Mitsubishi is starting off small, and being nice and logical and methodical about the first sales of its i-MiEV. The initial sales targets are aiming to move only 1400 of the little guys in fiscal year 2009, but that seems like a good way to go about it.
Priced at around $45,300.00 (based on current exchange rates) the i-MiEV will initially be available as a lease only deal, and although there is no official word you would expect that if this initial round goes well, Mitsu would move into actual sales of the EV. Described as a new-generation electric vehicle, Mitsubishi says the i-MiEV is “the pioneer that will open the door to the next 100 years of our automobile society.” That’s a bold statement about one little car that will go on sale in Japan starting in late July.
The i-MiEV is based on Mitsubishi’s “i Series” minicars that are quite popular in Japan. Making maximum use of the long wheelbase from the i Series platform as well as the “i” minicar’s rear-midship layout, Mitsu installs a large capacity lithium-ion drive battery under the floor and the power unit where the luggage used to go.

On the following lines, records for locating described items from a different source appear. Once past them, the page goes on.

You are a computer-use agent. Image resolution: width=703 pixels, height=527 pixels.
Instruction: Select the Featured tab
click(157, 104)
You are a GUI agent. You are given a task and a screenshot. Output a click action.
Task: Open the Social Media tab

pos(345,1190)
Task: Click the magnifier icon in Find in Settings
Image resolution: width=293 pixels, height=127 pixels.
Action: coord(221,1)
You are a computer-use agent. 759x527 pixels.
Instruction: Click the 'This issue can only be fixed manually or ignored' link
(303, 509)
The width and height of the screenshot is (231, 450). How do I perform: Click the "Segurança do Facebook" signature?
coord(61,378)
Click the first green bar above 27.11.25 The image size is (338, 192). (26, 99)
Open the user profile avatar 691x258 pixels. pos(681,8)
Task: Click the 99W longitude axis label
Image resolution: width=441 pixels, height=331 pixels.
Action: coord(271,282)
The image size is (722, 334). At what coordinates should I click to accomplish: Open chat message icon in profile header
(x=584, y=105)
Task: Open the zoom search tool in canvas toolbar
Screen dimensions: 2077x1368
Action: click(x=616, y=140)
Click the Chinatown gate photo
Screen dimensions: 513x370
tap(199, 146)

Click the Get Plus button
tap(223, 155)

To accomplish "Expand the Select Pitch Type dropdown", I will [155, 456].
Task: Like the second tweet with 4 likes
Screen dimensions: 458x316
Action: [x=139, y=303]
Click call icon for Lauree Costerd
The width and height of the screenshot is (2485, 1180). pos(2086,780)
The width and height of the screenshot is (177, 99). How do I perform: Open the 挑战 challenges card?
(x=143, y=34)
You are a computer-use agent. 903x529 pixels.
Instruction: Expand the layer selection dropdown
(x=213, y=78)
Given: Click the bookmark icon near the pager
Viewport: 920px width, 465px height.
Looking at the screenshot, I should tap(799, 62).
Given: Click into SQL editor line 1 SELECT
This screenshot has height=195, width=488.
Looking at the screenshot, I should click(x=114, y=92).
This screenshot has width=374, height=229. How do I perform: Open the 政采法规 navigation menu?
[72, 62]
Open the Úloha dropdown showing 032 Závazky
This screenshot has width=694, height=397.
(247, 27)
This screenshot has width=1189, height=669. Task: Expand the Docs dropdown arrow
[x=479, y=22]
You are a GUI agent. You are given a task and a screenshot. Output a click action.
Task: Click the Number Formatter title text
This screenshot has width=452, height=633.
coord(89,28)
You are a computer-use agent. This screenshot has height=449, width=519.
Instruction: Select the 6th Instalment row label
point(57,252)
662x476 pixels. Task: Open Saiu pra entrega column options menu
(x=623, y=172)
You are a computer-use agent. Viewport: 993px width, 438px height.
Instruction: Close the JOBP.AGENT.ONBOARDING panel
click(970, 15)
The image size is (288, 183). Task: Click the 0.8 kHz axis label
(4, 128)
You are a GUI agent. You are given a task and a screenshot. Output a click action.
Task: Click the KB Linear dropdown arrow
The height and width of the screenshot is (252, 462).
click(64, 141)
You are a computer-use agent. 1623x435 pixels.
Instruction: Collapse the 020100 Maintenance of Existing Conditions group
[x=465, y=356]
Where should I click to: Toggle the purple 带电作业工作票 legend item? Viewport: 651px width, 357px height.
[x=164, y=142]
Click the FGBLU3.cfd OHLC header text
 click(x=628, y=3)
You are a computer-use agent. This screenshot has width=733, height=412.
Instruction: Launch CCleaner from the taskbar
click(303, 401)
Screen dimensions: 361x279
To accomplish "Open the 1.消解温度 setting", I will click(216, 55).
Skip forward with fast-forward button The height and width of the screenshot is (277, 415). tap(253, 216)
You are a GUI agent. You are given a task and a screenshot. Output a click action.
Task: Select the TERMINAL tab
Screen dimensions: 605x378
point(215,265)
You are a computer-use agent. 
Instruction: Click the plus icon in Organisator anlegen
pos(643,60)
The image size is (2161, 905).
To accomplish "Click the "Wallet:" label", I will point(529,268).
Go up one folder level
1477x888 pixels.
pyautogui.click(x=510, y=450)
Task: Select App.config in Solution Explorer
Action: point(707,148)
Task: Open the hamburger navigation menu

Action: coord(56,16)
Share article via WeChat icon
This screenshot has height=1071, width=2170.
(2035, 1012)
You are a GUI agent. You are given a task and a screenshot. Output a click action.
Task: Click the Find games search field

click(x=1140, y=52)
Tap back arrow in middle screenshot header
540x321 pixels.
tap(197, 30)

This gives a cruising range that Mitsubishi describes as “ample for everyday use” and still gives the owners generous seating and luggage space associated with the “i Series.”
Charging is always a bug-a-boo with EV’s but Mitsubishi feels they have this well under control.
The i-MiEV has a 3-way charging system that allows the battery to be charged at home or when out on the road. Normally the i-MiEV is charged via a connection to either a standard 100-volt or 200-volt domestic outlet using the supplied charging cables. The i-MiEV’s battery can also be “quick charged” at various stations which are currently being set up throughout Japan.
Weighing in at only 1100 kilos and just over 11 feet long, the i-MiEV still seats four people and although range figures are not given, Mitsu says you can drive it as you would a normal car around town, and not even notice that it’s an electric vehicle.